__Quelldokument__
* * *

Diabetes mellitus

Diagnostik

Diabetes mellitus Typ 2

  • HbA1c ≥ 6,5 %, durchschnittlicher BZ = (HbA1c x 2) – 5
  • Gelegenheits-Plasmaglukose: ≥ 11,1 mmol/l und klassische Symptome (Polydipsie, Polyurie, Gewichtsverlust)
  • Nüchtern-Plasmaglukose: ≥ 7,0 mmol/l
    Beachte: HbA1c ist nicht aussagekräftig bei Hämoglobinopathien, hämolytischer oder Eisenmangelanämie, schwerer Leber- und Niereninsuffizienz und in der Schwangerschaft

Kategorien mit erhöhtem Risiko, einen Diabetes zu entwickeln (Prä-Diabetes)

  • IFG (Impaired fasting glucose): Nüchternplasmablutzucker 5,6–6,9 mmol/l
  • HbA1c 6,0–6,4 %
    –> "Prädiabetische" Patienten sollten hinsichtlich Lifestyle beraten werden
  • Plasma-Glukose, HbA1c, Kreatinin, Kalium, GPT, GOT, Urinstatus, Mikroalbuminurie, Lipidstatus, zusätzliches Labor nach klinischer Evaluation

Bei allen Personen ab 45 J. alle drei Jahre. Bei erhöhtem Risiko auch früher und in kürzeren Intervallen. Ein erhöhtes Risiko besteht bei

  • Positiver Familienanamnese
  • Status nach Gestationsdiabetes oder Geburtsgewicht eines Kindes > 4’100 g
  • HbA1c 6,0–6,4 % in der Anamnese
  • Übergewicht: BMI > 25 kg/m2
  • Arterieller Hypertonie
  • Dyslipidämie
  • Polyzystischem Ovarsyndrom

Therapie

  • Therapieziele individuell vereinbaren
  • Diabetes- und Ernährungsberatung für alle Patienten
  • Lifestyle-Intervention: Langfristige Ernährungsumstellung, regelmässige körperliche Aktivität, relativ geringe Gewichtsabnahme bei Übergewicht/Adipositas (ca. 5–10 %) sind wirksamer als orale Antidiabetika

Orientierungsgrössen

  • Blutzucker bei jüngeren Patienten: Zielkorridor HbA1c 6,5–7,0 %. Hypoglykämien und Hyperglykämien > 10 mmol/l möglichst vermeiden!
  • Blutzucker bei älteren und/oder polymorbiden Patienten: Zielkorridor 7,5–9 %
  • Blutdruck: < 140/90 mmHg
  • Lipide: Feste Statindosis oder LDL-Cholesterin < 1,8 mmol/l (primäre Prävention), < 1,4 mmol/l bei Hochrisikopatienten
  • Gewichtsabnahme: Bei BMI 27–35 kg/m2 5 kg, bei BMI > 35 kg/m2 ca.10 kg
  • Aspirin: zur Primärprävention umstritten; keine routinemässige Verschreibung von Aspirin

Grundsätze

  • Je nach HbA1c sowie krankheits- und personenspezifischen Faktoren
  • Wenn HbA1c > 8,5 % –> Insulin erwägen
  • Wenn HbA1c > 9 % –> Insulin empfehlen
  • OAD: Metformin, SGLT-2 Hemmer und GLP-1 Analoga stehen im Vordergrund
  • Bei Patienten mit anfänglichem HBA1c < 8,5 % mit Monotherapie beginnen
  • Bei Patienten mit anfänglichem HBA1c ≥ 8,5–9,0 % sofort mit Zweierkombination beginnen
  • Stufentherapie (Monotherapie –> Zweierkombination –> Dreierkombination)

* * *

__Deine Aufgabe__
Schreibe den obigen Text zu Diabetes mellitus im Anschluss an den letzten Punkt zur Stufentherapie weiter.

* * *

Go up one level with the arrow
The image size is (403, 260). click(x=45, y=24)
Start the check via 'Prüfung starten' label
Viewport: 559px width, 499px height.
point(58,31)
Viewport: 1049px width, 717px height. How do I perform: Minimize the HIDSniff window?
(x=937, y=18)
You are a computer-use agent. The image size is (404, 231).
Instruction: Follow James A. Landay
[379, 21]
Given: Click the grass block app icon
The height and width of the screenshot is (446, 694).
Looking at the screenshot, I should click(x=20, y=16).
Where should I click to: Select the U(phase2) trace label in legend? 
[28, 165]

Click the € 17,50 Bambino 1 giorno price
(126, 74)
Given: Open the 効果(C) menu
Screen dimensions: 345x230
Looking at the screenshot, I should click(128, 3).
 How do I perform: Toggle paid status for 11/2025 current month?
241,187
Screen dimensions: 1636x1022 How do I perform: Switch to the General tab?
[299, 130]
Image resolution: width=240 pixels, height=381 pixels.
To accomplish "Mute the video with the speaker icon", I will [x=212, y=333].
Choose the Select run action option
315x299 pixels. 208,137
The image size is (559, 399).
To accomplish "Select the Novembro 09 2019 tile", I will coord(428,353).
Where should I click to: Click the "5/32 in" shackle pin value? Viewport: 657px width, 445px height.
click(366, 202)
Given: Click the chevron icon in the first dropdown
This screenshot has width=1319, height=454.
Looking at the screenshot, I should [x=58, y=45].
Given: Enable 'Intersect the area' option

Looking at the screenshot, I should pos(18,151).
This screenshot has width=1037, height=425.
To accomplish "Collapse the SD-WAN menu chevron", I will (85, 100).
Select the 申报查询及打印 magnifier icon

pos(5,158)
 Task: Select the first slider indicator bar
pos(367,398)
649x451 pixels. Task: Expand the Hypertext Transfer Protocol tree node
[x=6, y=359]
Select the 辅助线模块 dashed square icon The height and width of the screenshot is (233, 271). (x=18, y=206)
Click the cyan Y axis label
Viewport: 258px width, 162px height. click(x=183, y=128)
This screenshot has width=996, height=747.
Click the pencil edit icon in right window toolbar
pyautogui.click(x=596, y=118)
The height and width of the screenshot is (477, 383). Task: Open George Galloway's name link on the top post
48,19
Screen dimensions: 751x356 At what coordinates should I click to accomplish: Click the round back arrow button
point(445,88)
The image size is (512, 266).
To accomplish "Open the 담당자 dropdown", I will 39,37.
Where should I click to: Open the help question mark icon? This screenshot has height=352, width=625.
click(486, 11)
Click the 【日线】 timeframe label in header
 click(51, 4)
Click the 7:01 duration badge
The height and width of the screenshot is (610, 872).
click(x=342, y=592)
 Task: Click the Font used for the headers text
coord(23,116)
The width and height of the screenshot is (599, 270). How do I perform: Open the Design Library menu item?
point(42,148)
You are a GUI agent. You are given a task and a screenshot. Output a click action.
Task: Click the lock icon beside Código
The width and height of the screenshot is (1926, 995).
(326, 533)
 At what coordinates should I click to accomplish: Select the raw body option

* * *

__Ausgabe__
Monotherapie

  • Wahl Metformin
  • Bei Metformin-Unverträglichkeit: Bevorzugt GLP-1-Agonist oder SGLT-2-Hemmer

Zweierkombinationen

Metformin +

  • Sulfonylharnstoff Gliclazid
  • Alternativen: DPP-4-Hemmer oder GLP-1-Agonist, SGLT-2-Hemmer, Basisinsulin

Hinweise zu einzelnen Medikamenten

  • Liraglutid (Victoza®) oder Empagliflozin (Jardiance®) bevorzugt bei etablierter kardiovaskulärer Krankheit
  • GLP-1-Agonisten: Empfohlen bei erhöhtem kv Risiko und wenn Gewichtsabnahme im Vordergrund steht
  • Insulin ist bei HbA1c > 8,5 % immer eine gute Indikation

Dreierkombination

Metformin +

  • Sulfonylharnstoff (Gliclazid) + DPP-4-Hemmer oder SGLT-2-Hemmer oder GLP-1-Agonist
  • DPP-4-Hemmer + Sulfonylharnstoff (Gliclazid) oder Basisinsulin
  • SGLT-2-Hemmer + Sulfonylharnstoff oder DPP-4-Hemmer oder Basisinsulin
  • GLP-1-Agonist + Sulfonylharnstoff (Gliclazid) oder Basisinsulin
  • Basisinsulin + SGTL-2-Hemmer oder DPP-4-Hemmer oder GLP-1-Agonist
  • Xultophy® (GLP-1 Liraglutid + Basisinsulin)

Hinweise zu einzelnen Kombinationen

  • Metformin + Basisinsulin + Sulfonylharnstoff (Gliclazid)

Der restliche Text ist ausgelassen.